**Requirement:** In the entries below, find the line with "Viewport: 1024px width, 576px height.", then set it down exactly along with each line after it to the end, skipping any pictures.

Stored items
________________

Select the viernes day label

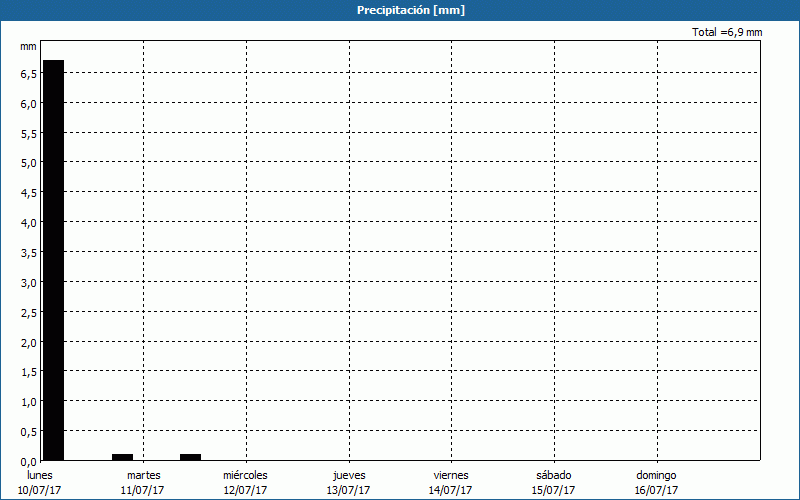(x=451, y=475)
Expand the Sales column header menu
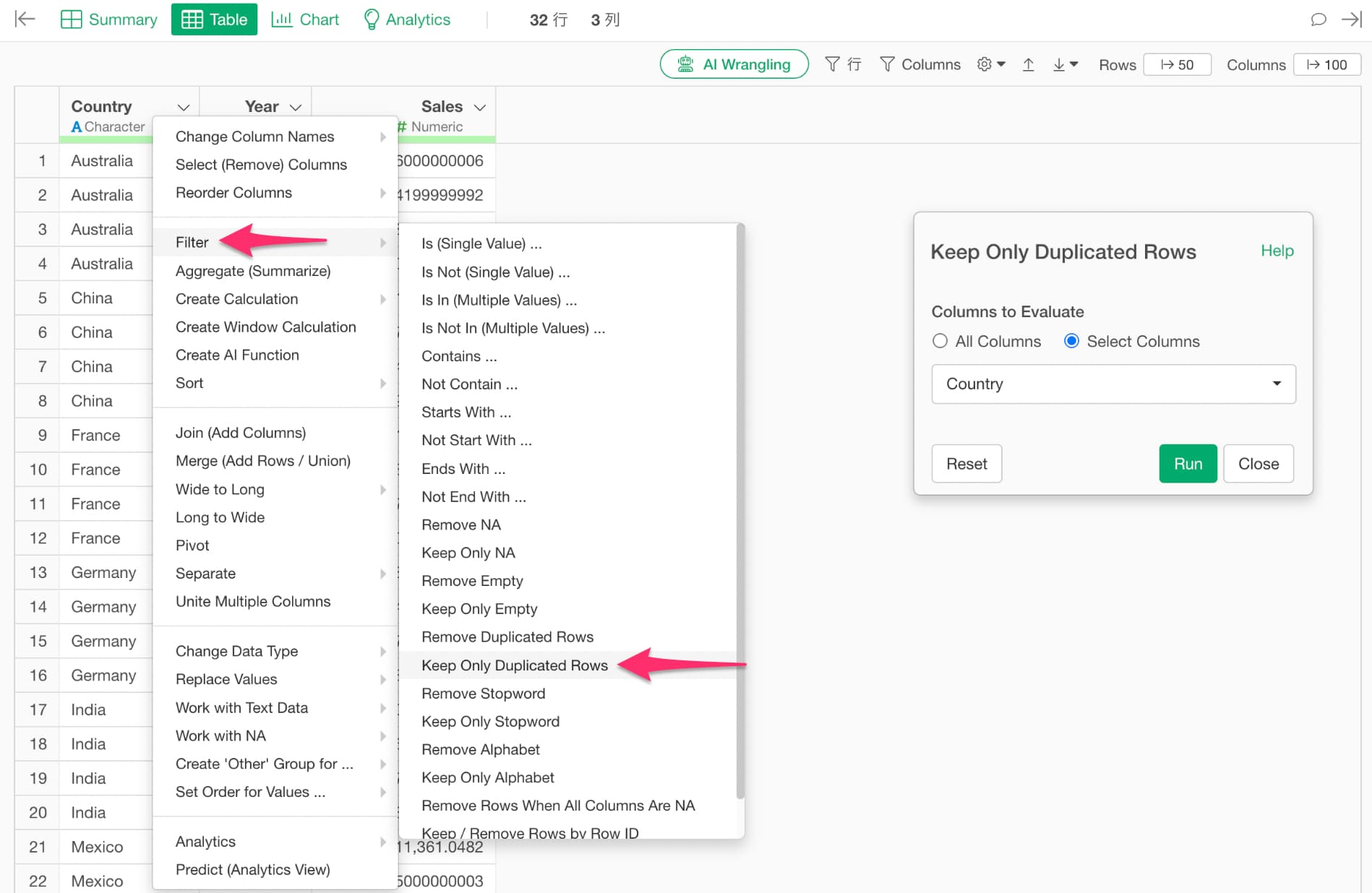 pyautogui.click(x=479, y=107)
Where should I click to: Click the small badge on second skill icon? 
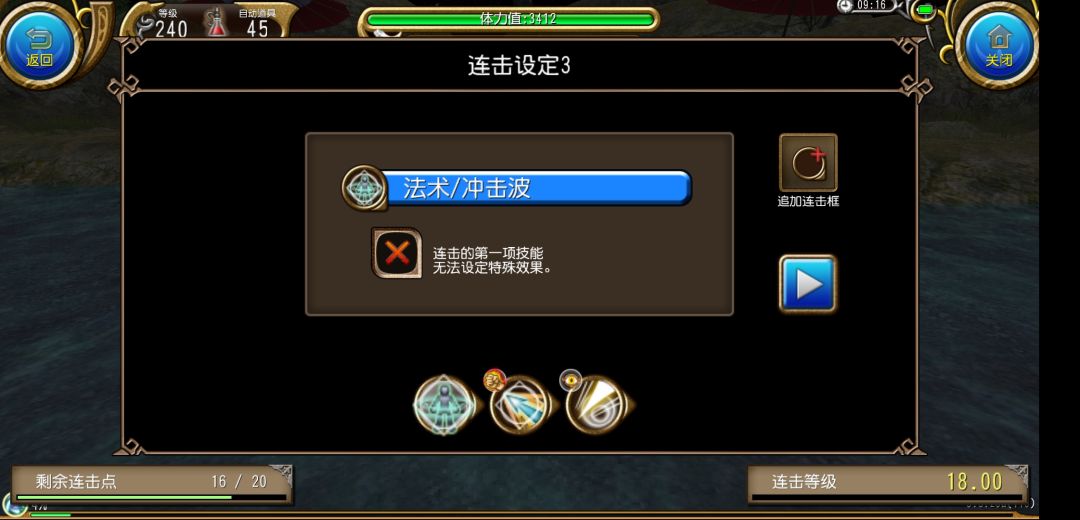(494, 379)
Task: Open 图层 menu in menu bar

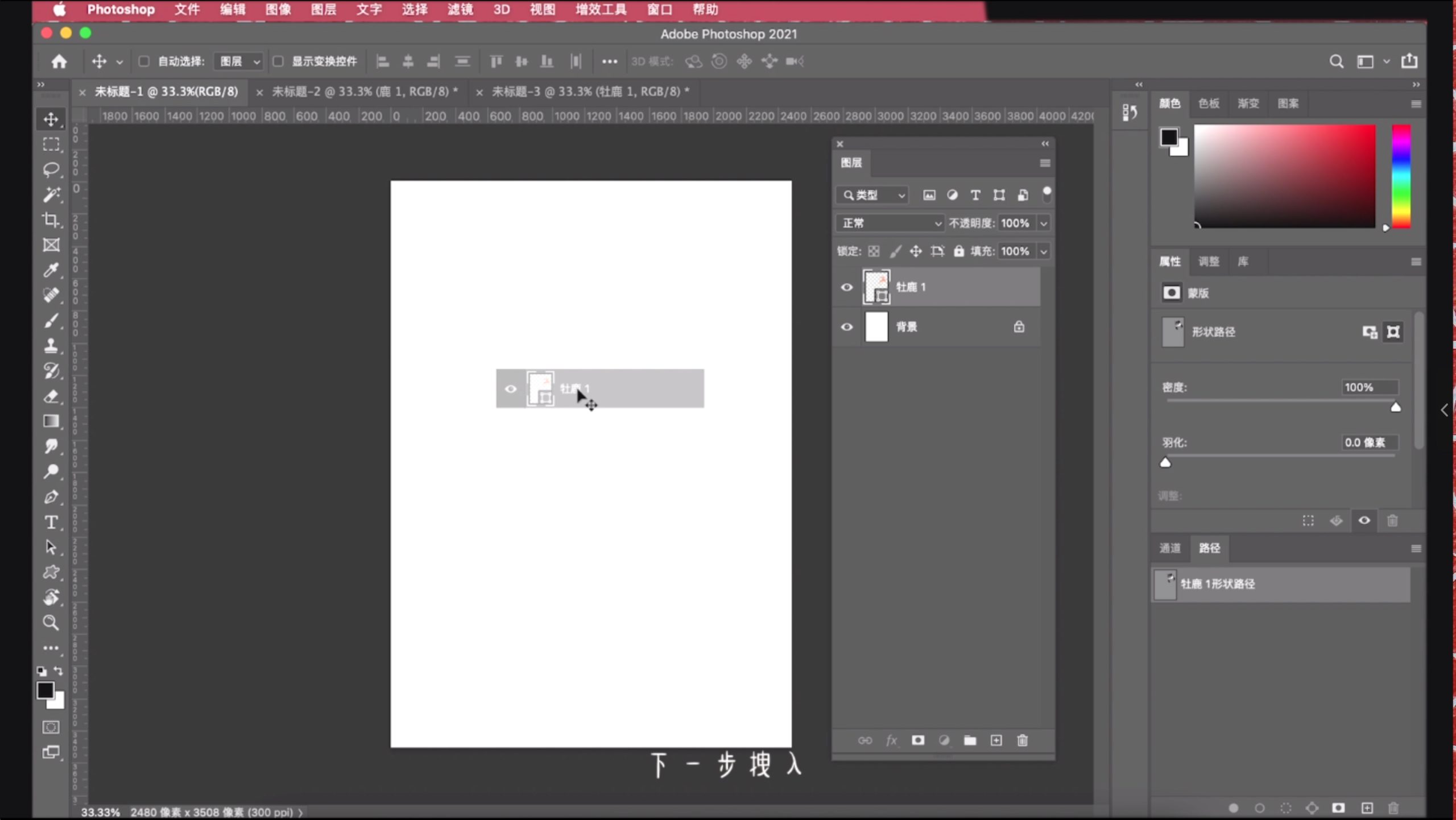Action: (322, 9)
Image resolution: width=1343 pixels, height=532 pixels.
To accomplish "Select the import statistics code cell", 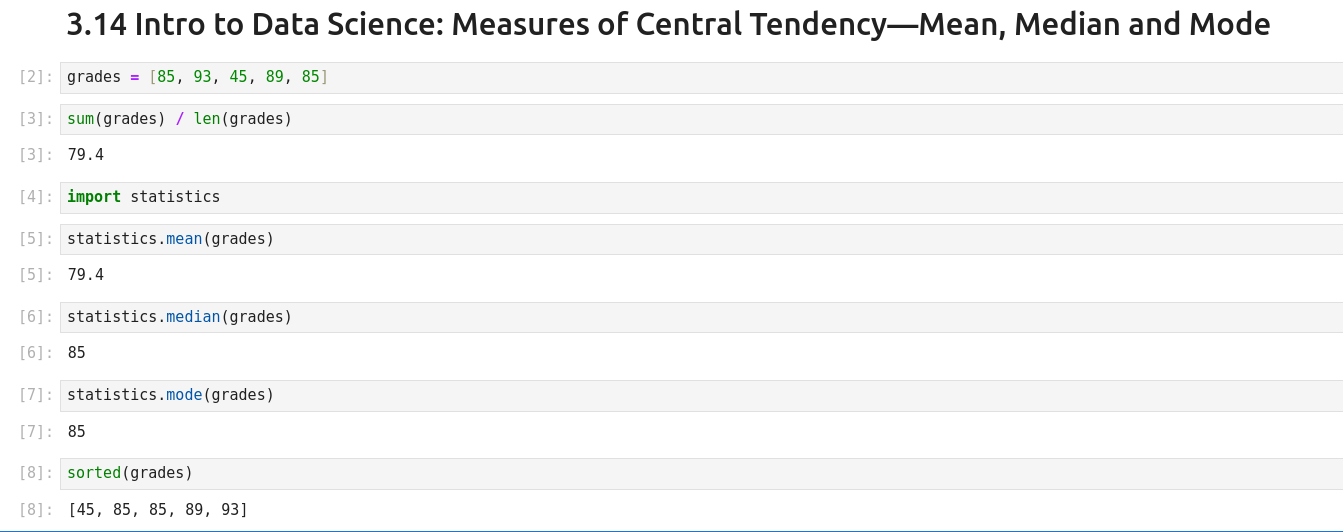I will tap(700, 197).
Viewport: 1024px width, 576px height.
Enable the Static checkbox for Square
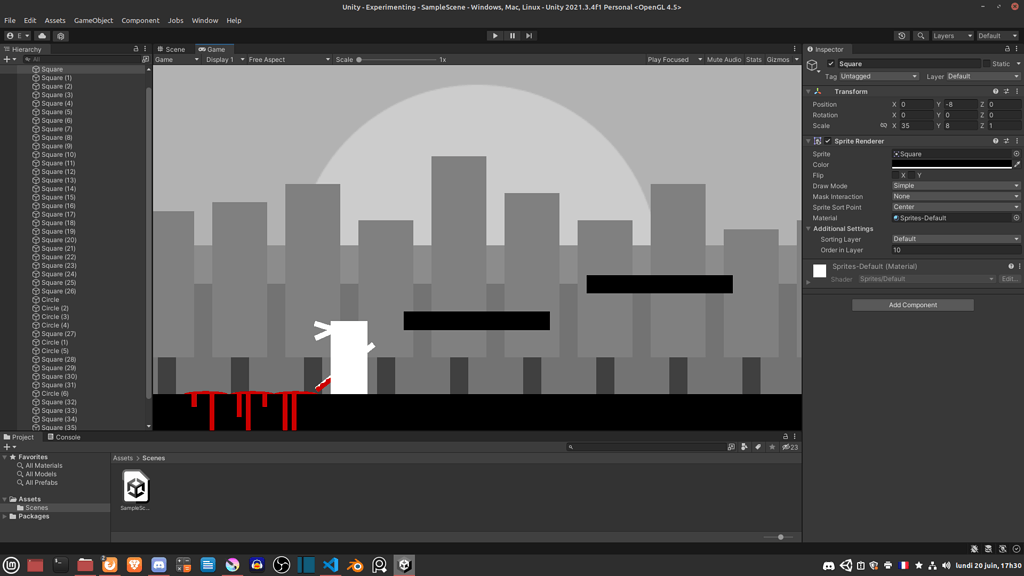(x=985, y=63)
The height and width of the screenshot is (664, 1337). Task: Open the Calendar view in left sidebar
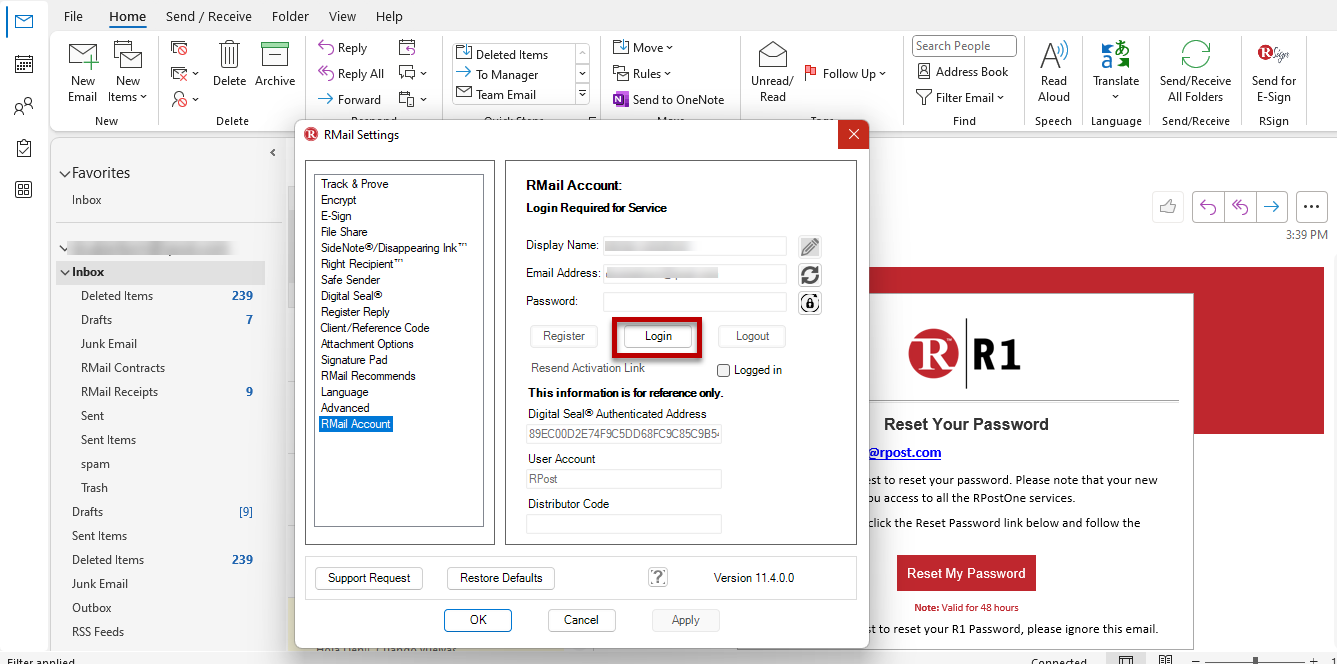(24, 63)
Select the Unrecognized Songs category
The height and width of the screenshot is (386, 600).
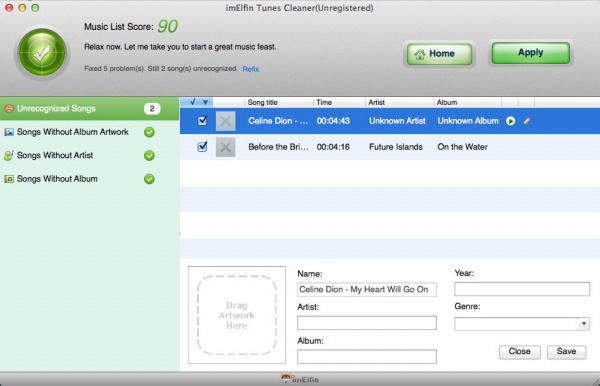click(x=90, y=109)
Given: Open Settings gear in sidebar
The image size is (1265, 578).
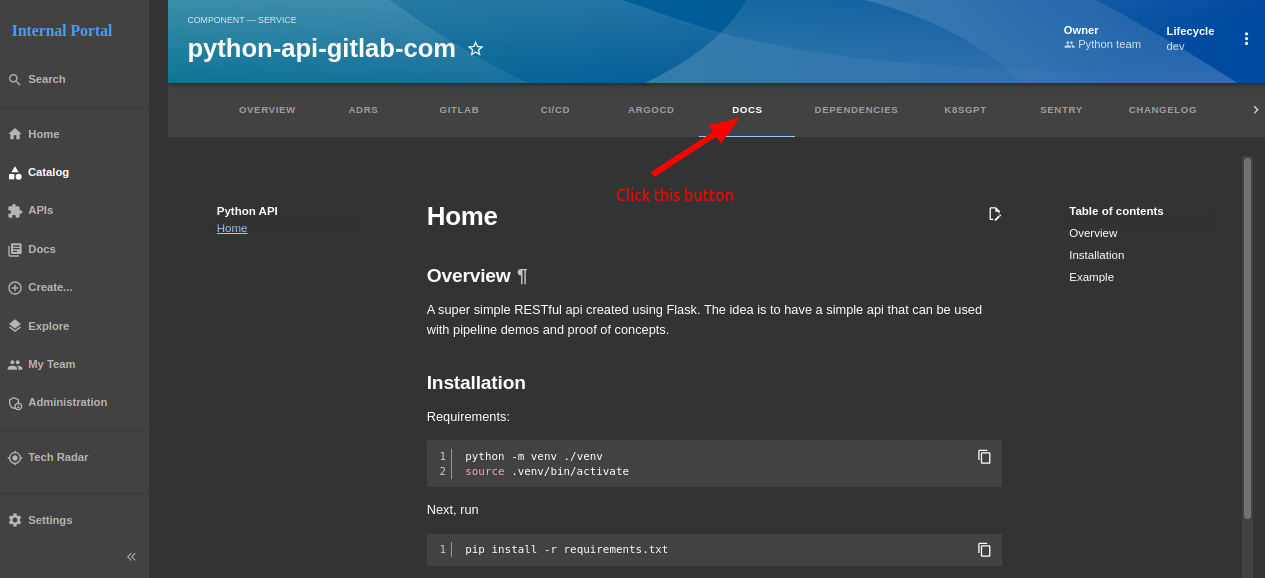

________________

**Completed task:**
Viewport: 1024px width, 576px height.
Enable the Static checkbox for Square
(x=985, y=63)
The height and width of the screenshot is (664, 1337). Task: Open the Calendar view in left sidebar
(24, 63)
Select the Unrecognized Songs category
The height and width of the screenshot is (386, 600).
click(x=90, y=109)
Given: Open Settings gear in sidebar
The image size is (1265, 578).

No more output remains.